GREECE

GREECE: An expensive free education
Education in Greece is free so no fees are paid by students. Embodied in the country's constitution is that all Greek citizens (and certain foreigners who live and work in the country) are entitled to free education.Entrance to university is subject to examinations and the process in some respect falsifies free state education. Although education at school is supposed to be available to everyone rich and poor, many parents choose to send their children to private schools which do charge fees.
To get into university, students must sit entrance examinations designed to act as a net to catch the weak students and allow the rest to go forward. The weak students who wish to follow an academic career have to attend additional classes in the many private schools that prepare them for the exams.
The schools operate outside school hours and parents pay high fees. They therefore indirectly subsidise an inadequately-funded state system which, instead of providing a high quality education, helps push students to 'education middle-men' at a high cost.
The absence of a fair and adequate system of grants and scholarships is another reason why "free state education" is so expensive. The centralised place allocation system does not allow students to choose what or where to study and they are often obliged to undertake some irrelevant subject in a far-flung institution far from home
Although Greece is a small country, its 17 universities and more than 30 technological institutes are spread over a huge geographical area (including many islands), often established for local political and economic reasons rather than real academic needs.
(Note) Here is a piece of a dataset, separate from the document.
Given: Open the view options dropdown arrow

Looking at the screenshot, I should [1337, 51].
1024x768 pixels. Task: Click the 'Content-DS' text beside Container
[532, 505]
In such cases, parents are obliged to bear the high cost of maintenance, including rents, living expenses, entertainment and travel. This is substantial and may be less than the cost of sending their offspring to a foreign university in one of the Balkan countries, or Britain, France, Germany and even the US.
This is an area where the so-called private colleges score quite heavily. They attract students and parents who prefer their children to stay and study at home at a college connected by a franchise to a foreign university. Although they pay fees, these are no higher than the cost of maintaining a student at a state university a long way away.
Lack of adequate funding affects the provision of high-quality, free state education and universities are facing increasingly strong challenges from private interests that see higher education as an area for profitable investment.
While the universities do their best to provide a high-quality education, they find it difficult with inadequate funding. Introducing fees to defray some of their expenses is a thorny subject and would require a change in the constitution.
Nor will public opinion easily accept such a change and no political party, particularly one which likes to call itself socialist even if it is in the government, is ready to confront the huge political cost involved.
What the government can do is starve the universities of necessary finance for expansion and essential research while encouraging private sector investment. The academic excellence of the state universities would then sooner or later be undermined and even eventually lost.
Many academics would feel frustrated in a diminishing state sector and would leave for a more flourishing private system. The students would follow and state universities will shrink.
This is unlikely to happen under the present government. Prime Minister George Papandreou has first-hand knowledge of the problems of education, having twice headed the ministry. Papandreou is not against private universities and sees them as existing "within a strong and adequately funded state university sector".
His government has allocated an additional EUR1 billion for education but where will this money come from? The economic situation is affecting Greece badly, it has a high deficit and level of debt, the money markets are unwilling to lend the government more and there is pressure from Brussels for severe cuts in wages and pensions. Could fees be an ultimate solution?